* **Cara Mengerjakan**
Ganti setiap "perilaku" dengan "tingkah laku" di bagian kutipan tentang desain penelitian yang dimulai dari "6. Desain satu" dan berlanjut sampai "operan (Phares, 1992).". Tuliskan bagian itu setelah penggantian.

* **Kutipan Halaman**
□ □ □ □

Desain antarkelompok(between-group design) ialah bila dua kelompok yang dibandingkan, menerima stimulus yang berbeda, yang dibandingkan akibatnya. Dalam penelitian eksperimental ada dua hal yang harus diperhatikan, yakni masalah validitas internal dan eksternal. Validitas internal ialah adanya jaminan bahwa yang menyebabkan terjadinya suatu perubahan yang direncanakan oleh eksperimen itu adalah hanya stimulus yang diberikan dan bukan hal-hal lainnya. Jadi agar validitas internal baik, haruslah ada kelompok kontol. Kadang-kadang validitas internal penelitian eksperimental kurang baik, karena perubahan yang dihasilkan oleh eksperimen lebih disebabkan oleh karena adanya subjek yang diteliti (untuk memenuhi keinginan peneliti). Untuk mencegah hal itu ada baiknya dilakukan penelitian eksperimen secara double–blind, artinya baik peneliti maupun subjek yang diteliti sama-sama tidak tahu siapa yang menjadi kelompok eksperimen dan siapa yang kelompok kontrol, juga kelompok mana yang mendapat perlakuan dan mana yang tidak (phares, 1992).
6. Desain satu kasus
Desain satu kasus mempunyai persamaan dengan desain studi kasus dan desain eksperimental. Dalam desain studi kasus, diukur perilaku individu sebelum dan sesudah perlakuan, dan hal ini dilakukan dalam situasi eksperimen. Desain satu kasus adalah perwujudan dari pendekatan perilaku (behavioral approach), yang mengutamakan pengukuran perilaku nyata, seperti yang dianjurkan dalam belajar operan (Phares, 1992).

□ □ □ □

* **Data Masukan**
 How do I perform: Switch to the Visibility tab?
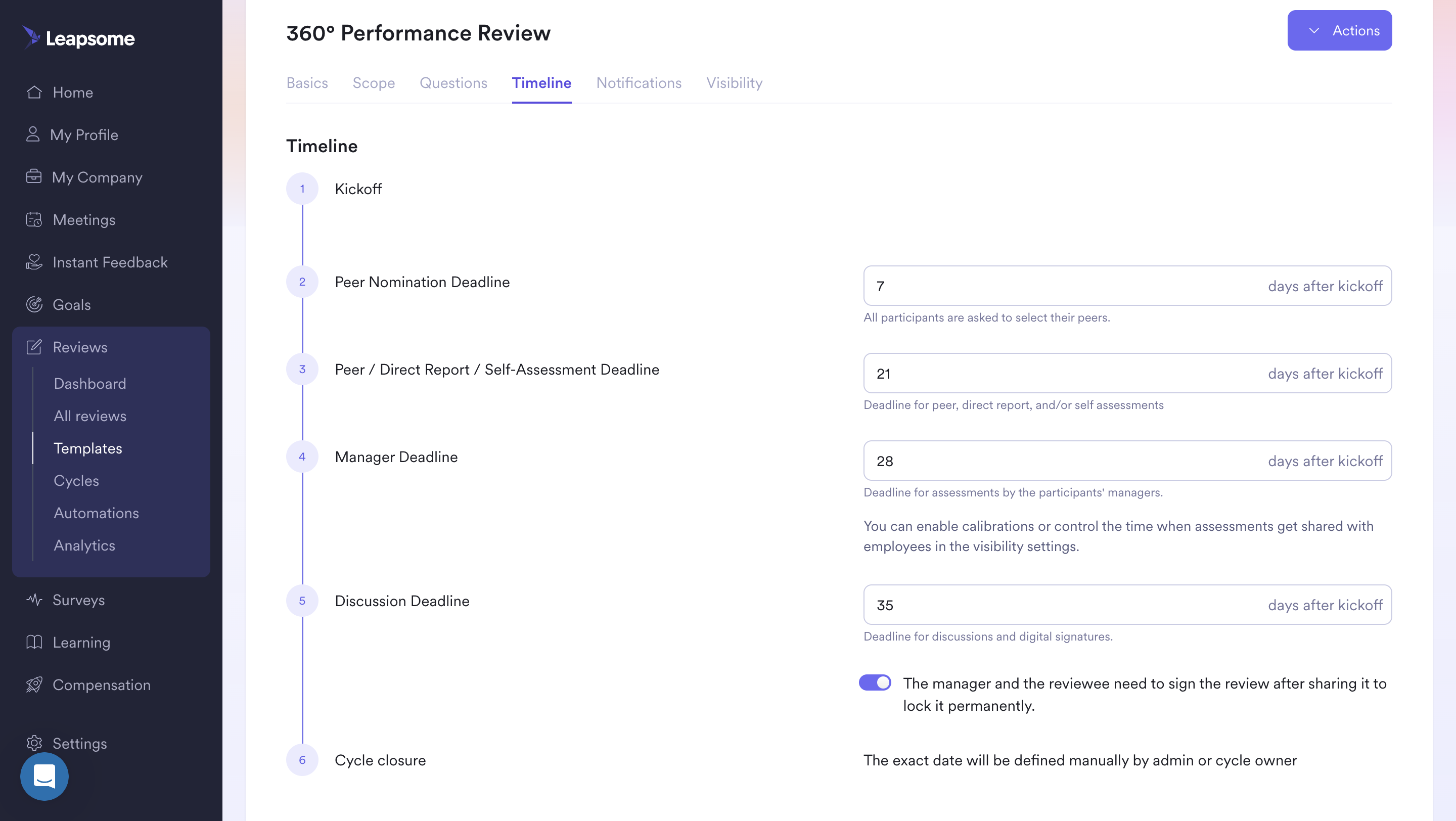click(x=734, y=83)
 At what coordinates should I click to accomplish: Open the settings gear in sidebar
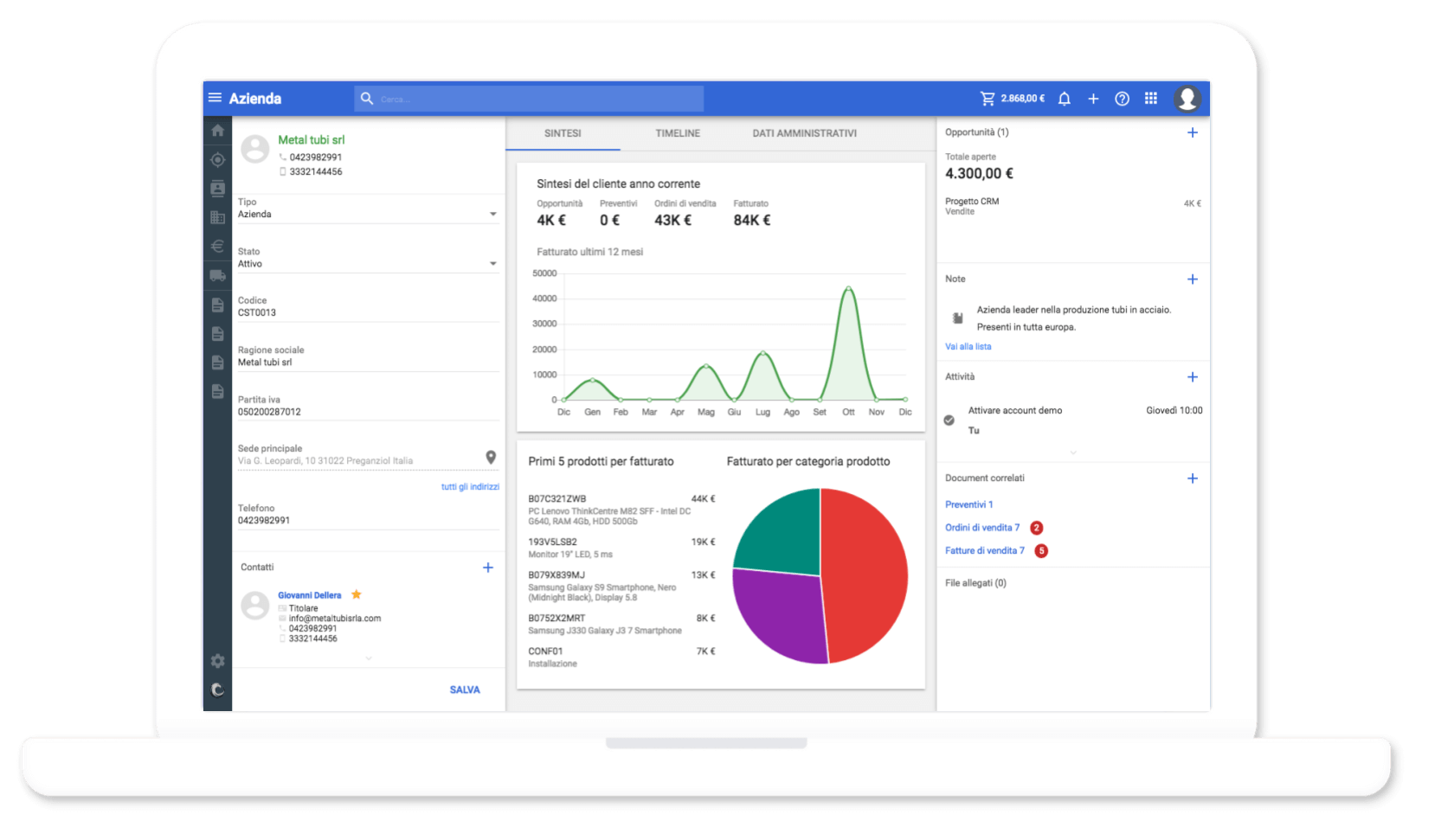pos(217,661)
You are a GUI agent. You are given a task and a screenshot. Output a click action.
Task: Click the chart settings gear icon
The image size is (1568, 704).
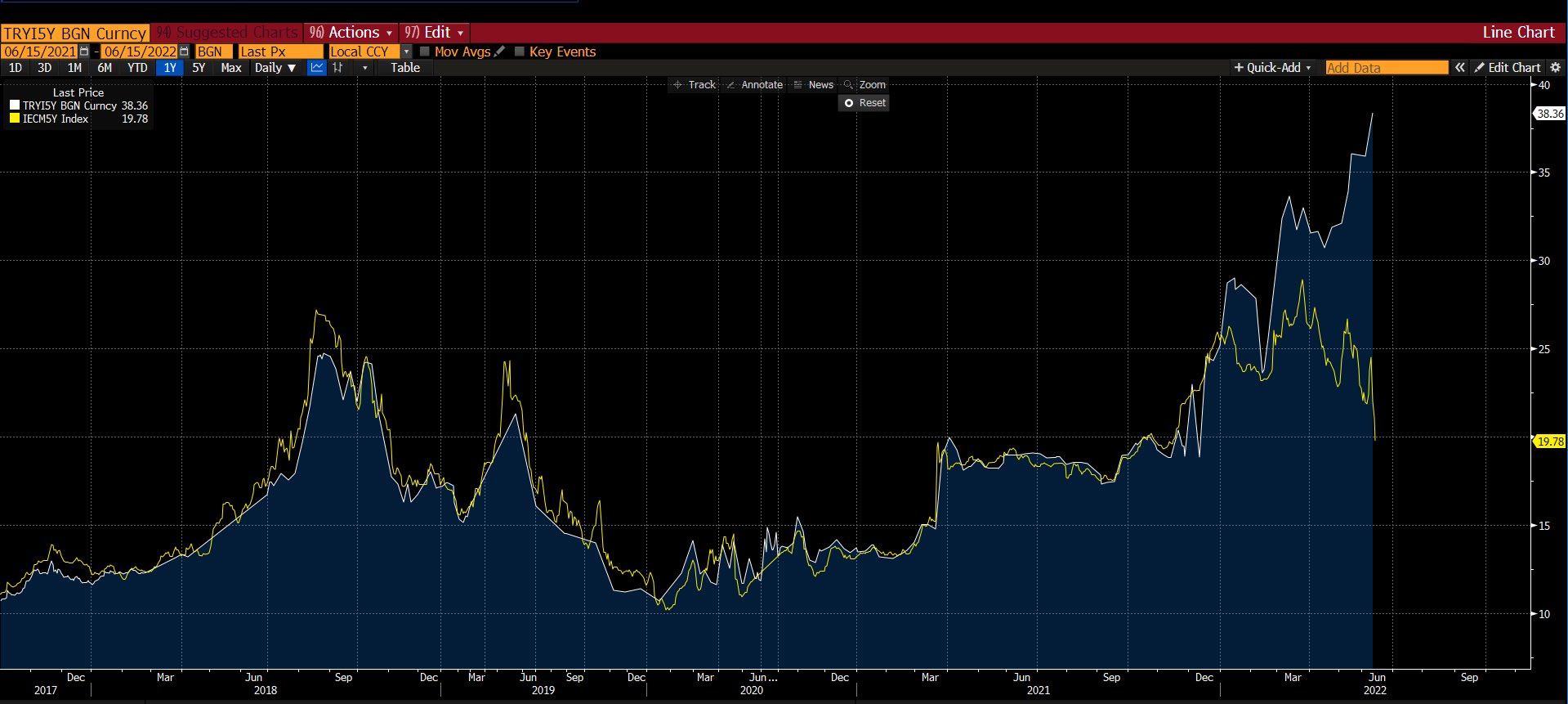coord(1555,68)
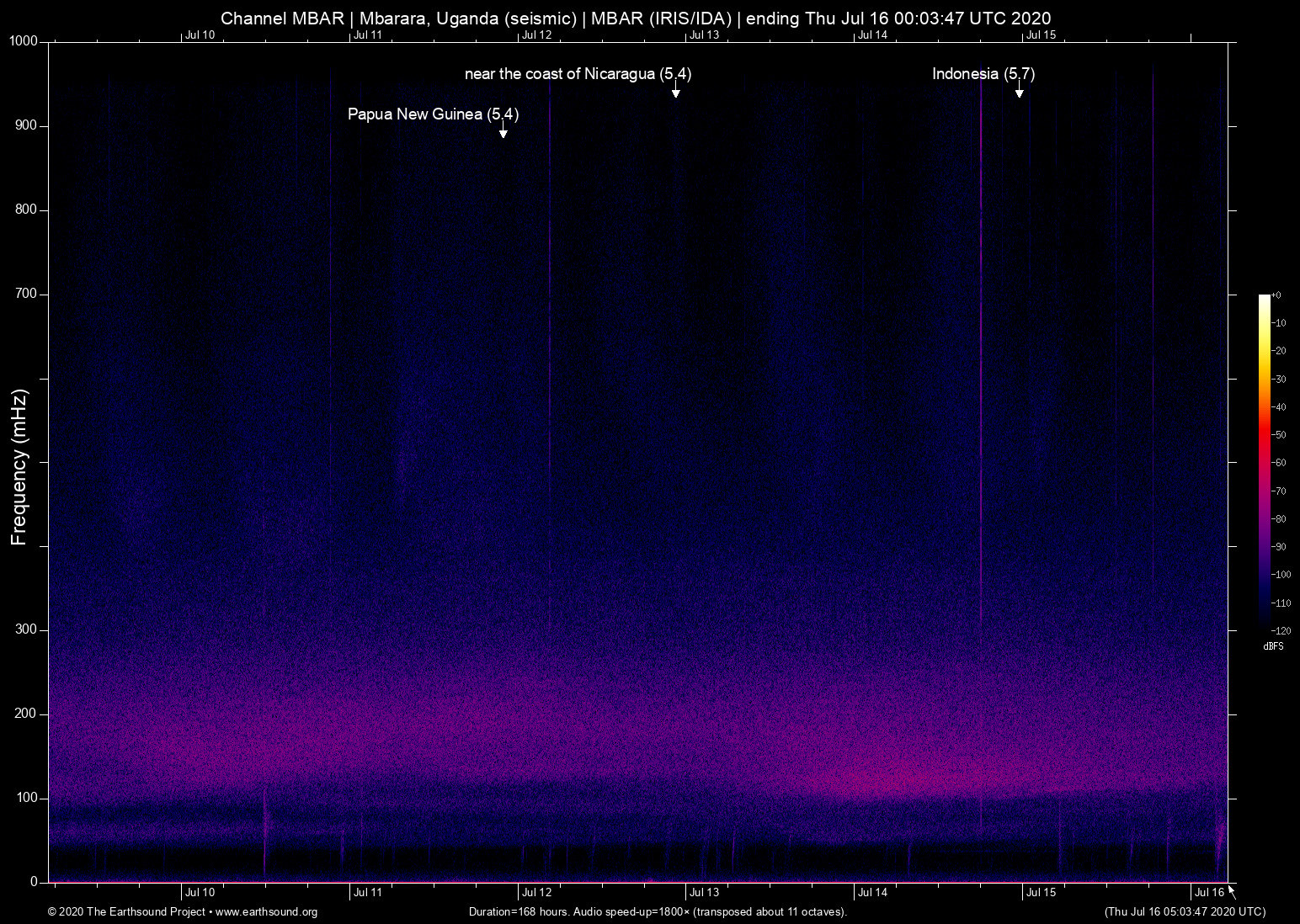Screen dimensions: 1300x924
Task: Click the arrow marker below the Indonesia label
Action: click(1019, 91)
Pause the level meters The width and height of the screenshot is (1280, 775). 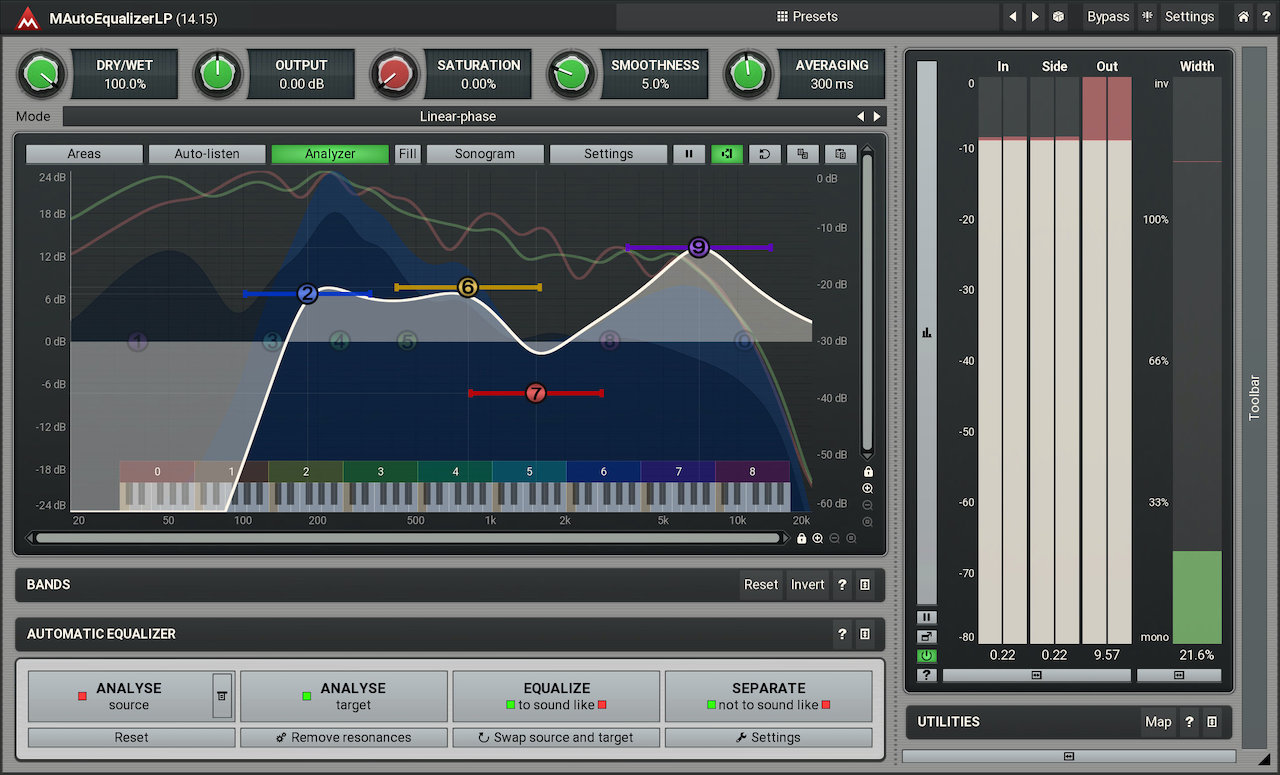click(927, 617)
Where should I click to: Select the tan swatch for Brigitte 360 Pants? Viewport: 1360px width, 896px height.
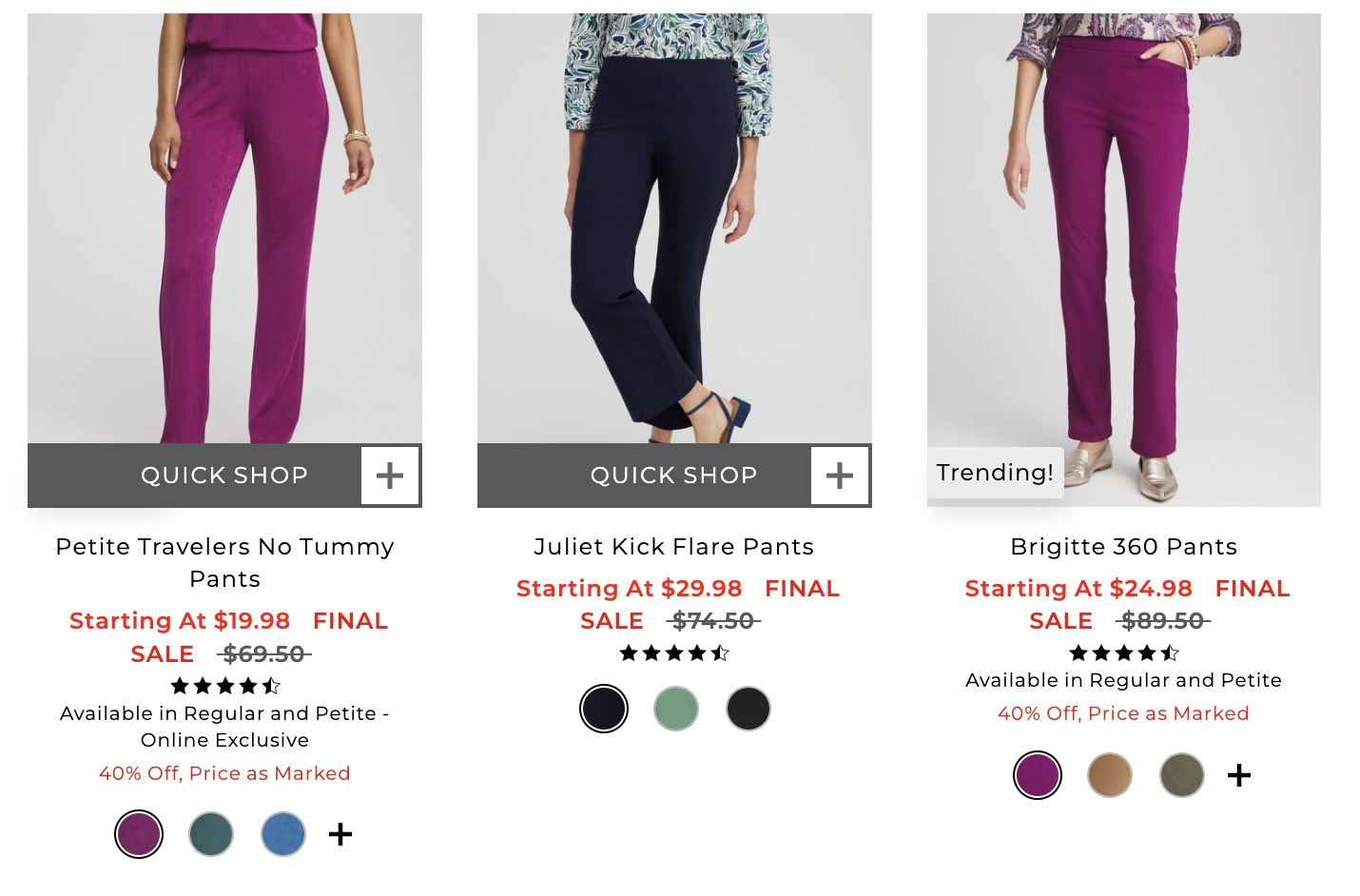coord(1109,775)
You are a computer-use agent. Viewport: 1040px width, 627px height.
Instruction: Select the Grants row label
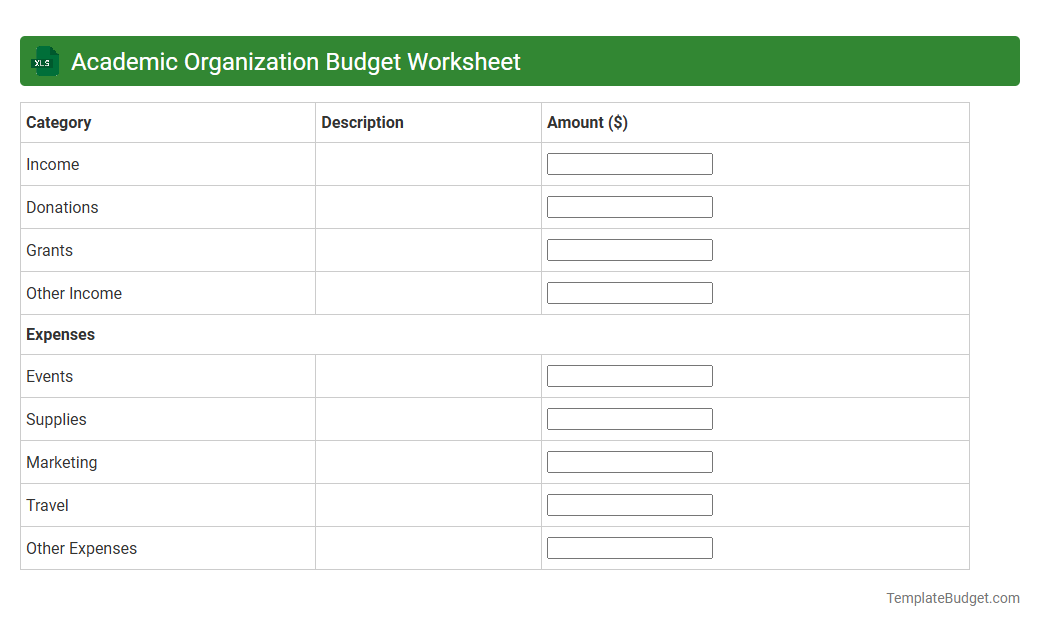pos(49,250)
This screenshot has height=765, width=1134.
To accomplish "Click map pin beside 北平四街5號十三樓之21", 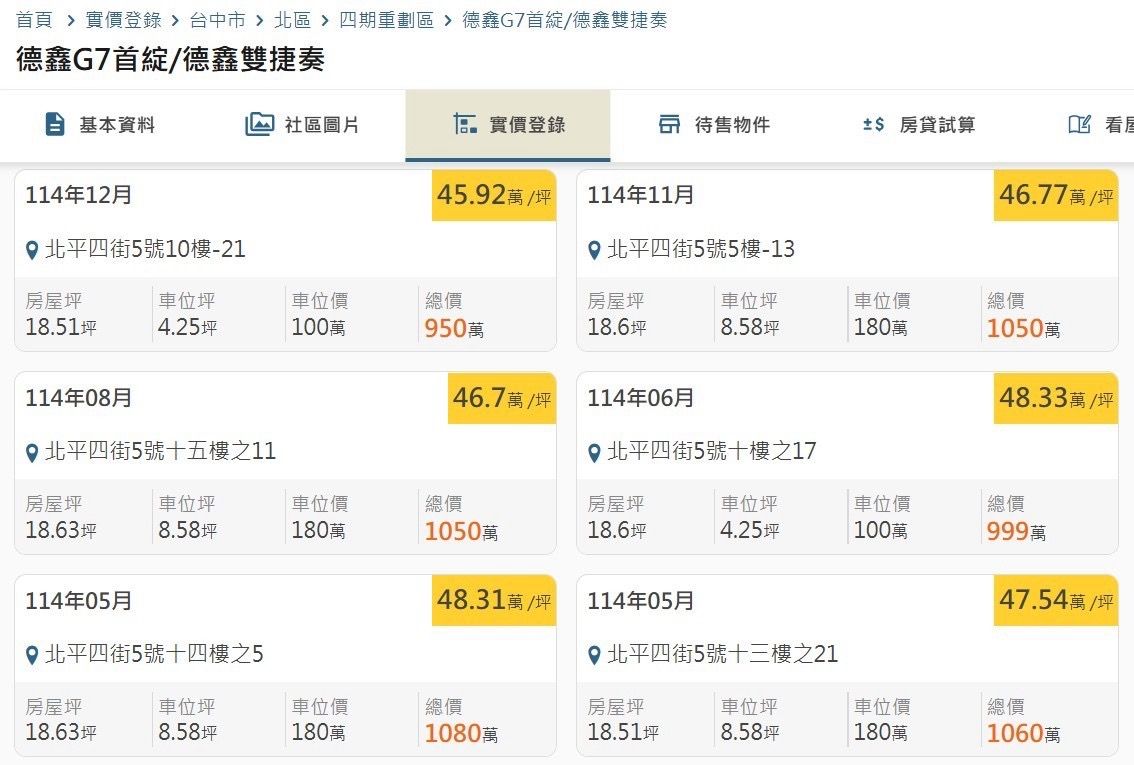I will pyautogui.click(x=594, y=656).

□ □ □ □

* **Jawaban**
6. Desain satu kasus
Desain satu kasus mempunyai persamaan dengan desain studi kasus dan desain eksperimental. Dalam desain studi kasus, diukur tingkah laku individu sebelum dan sesudah perlakuan, dan hal ini dilakukan dalam situasi eksperimen. Desain satu kasus adalah perwujudan dari pendekatan tingkah laku (behavioral approach), yang mengutamakan pengukuran tingkah laku nyata, seperti yang dianjurkan dalam belajar operan (Phares, 1992).